Assigned task> Of the lines listed below, return exactly those that run from the line containing "三つ目がわらう (342, 1931)" through the line containing "HOME (569, 104)", both included.

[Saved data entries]
※

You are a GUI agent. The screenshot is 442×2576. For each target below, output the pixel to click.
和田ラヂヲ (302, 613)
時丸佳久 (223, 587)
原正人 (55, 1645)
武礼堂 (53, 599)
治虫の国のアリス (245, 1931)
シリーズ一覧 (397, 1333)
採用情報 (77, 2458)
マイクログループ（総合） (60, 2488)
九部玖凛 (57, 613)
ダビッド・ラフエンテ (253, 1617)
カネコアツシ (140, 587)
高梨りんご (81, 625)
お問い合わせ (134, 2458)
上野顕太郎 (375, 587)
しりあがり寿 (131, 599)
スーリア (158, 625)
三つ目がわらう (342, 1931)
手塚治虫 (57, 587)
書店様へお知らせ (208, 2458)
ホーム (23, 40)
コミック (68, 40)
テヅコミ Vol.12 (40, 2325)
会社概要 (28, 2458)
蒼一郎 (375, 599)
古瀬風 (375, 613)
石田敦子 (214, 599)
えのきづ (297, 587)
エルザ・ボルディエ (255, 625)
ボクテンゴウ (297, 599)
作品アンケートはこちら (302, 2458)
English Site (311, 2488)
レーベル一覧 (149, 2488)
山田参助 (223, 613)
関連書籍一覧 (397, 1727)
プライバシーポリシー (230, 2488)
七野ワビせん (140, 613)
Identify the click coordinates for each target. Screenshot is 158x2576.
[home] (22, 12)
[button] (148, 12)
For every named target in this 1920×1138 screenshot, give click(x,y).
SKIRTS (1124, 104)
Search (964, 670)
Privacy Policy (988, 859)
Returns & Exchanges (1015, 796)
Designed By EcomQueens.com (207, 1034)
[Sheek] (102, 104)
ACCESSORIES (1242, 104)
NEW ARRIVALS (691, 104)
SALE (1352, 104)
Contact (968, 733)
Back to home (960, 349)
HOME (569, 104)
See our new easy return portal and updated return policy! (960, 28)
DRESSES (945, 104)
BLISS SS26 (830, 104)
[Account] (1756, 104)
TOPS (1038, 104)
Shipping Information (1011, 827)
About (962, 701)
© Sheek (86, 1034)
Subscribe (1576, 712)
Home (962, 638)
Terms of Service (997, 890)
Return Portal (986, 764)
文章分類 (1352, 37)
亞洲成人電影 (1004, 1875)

※

Task output>
三つ目がわらう (342, 1931)
手塚治虫 (57, 587)
書店様へお知らせ (208, 2458)
ホーム (23, 40)
コミック (68, 40)
テヅコミ Vol.12 (40, 2325)
会社概要 (28, 2458)
蒼一郎 (375, 599)
古瀬風 (375, 613)
石田敦子 (214, 599)
えのきづ (297, 587)
エルザ・ボルディエ (255, 625)
ボクテンゴウ (297, 599)
作品アンケートはこちら (302, 2458)
English Site (311, 2488)
レーベル一覧 (149, 2488)
山田参助 (223, 613)
関連書籍一覧 (397, 1727)
プライバシーポリシー (230, 2488)
七野ワビせん (140, 613)
Identify the click coordinates for each target. Screenshot is 158x2576.
[home] (22, 12)
[button] (148, 12)
For every named target in this 1920×1138 screenshot, give click(x,y).
SKIRTS (1124, 104)
Search (964, 670)
Privacy Policy (988, 859)
Returns & Exchanges (1015, 796)
Designed By EcomQueens.com (207, 1034)
[Sheek] (102, 104)
ACCESSORIES (1242, 104)
NEW ARRIVALS (691, 104)
SALE (1352, 104)
Contact (968, 733)
Back to home (960, 349)
HOME (569, 104)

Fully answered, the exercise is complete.